» **THE TASK**: Write only the number of lines in the records beneath that hold "beside".

Stored items:
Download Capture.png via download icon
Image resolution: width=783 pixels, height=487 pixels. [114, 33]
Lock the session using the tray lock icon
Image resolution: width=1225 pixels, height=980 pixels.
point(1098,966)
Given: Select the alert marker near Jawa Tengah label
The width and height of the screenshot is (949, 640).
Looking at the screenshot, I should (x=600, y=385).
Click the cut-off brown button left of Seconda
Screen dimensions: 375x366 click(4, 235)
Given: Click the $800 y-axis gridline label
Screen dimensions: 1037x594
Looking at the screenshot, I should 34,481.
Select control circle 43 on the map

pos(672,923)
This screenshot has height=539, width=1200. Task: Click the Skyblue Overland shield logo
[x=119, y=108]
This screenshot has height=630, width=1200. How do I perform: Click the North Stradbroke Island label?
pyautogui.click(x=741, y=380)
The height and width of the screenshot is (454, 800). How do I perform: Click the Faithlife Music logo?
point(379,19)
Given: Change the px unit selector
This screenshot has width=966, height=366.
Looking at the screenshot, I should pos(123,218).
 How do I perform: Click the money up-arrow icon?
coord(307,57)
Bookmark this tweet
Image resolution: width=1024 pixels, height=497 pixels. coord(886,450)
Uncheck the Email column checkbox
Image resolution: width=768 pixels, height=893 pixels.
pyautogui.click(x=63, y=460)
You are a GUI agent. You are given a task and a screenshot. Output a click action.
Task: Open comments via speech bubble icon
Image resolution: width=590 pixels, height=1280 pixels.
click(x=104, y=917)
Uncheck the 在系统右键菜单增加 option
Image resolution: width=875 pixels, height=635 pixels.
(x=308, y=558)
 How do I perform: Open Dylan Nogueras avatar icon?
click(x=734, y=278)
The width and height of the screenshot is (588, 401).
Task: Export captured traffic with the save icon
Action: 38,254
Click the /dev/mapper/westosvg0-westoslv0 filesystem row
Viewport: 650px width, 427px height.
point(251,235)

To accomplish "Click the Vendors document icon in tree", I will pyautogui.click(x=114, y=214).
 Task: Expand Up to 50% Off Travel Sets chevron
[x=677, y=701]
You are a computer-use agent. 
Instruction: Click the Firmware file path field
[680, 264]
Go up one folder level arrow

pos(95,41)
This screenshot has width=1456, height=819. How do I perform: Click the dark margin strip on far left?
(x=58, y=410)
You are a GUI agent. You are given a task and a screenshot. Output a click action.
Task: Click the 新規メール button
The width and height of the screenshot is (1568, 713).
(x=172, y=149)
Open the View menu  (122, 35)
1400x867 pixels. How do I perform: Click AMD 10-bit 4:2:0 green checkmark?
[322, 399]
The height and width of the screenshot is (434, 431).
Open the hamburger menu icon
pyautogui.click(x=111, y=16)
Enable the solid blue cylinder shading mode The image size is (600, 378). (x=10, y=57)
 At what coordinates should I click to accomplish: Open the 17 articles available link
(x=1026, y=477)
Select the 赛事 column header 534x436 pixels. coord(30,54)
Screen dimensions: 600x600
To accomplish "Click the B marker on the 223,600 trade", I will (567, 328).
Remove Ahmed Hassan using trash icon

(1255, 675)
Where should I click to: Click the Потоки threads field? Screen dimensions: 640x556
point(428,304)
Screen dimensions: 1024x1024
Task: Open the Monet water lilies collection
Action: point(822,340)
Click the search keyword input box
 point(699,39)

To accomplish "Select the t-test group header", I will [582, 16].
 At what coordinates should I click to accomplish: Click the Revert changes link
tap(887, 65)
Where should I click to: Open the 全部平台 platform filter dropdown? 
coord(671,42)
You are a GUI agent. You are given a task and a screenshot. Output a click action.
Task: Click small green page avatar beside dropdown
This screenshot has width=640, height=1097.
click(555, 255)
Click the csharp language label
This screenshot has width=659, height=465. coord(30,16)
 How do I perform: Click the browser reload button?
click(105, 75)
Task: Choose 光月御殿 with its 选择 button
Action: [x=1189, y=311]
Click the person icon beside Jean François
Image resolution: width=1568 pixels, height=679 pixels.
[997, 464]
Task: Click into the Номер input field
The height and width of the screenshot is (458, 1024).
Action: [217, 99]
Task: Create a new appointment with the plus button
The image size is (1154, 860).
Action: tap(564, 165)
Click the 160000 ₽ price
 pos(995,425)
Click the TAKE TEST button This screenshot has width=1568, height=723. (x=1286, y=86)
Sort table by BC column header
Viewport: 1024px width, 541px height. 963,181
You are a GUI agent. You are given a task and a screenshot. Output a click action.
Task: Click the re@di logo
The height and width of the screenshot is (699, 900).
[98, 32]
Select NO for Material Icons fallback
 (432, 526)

» **ANSWER SPACE**: 2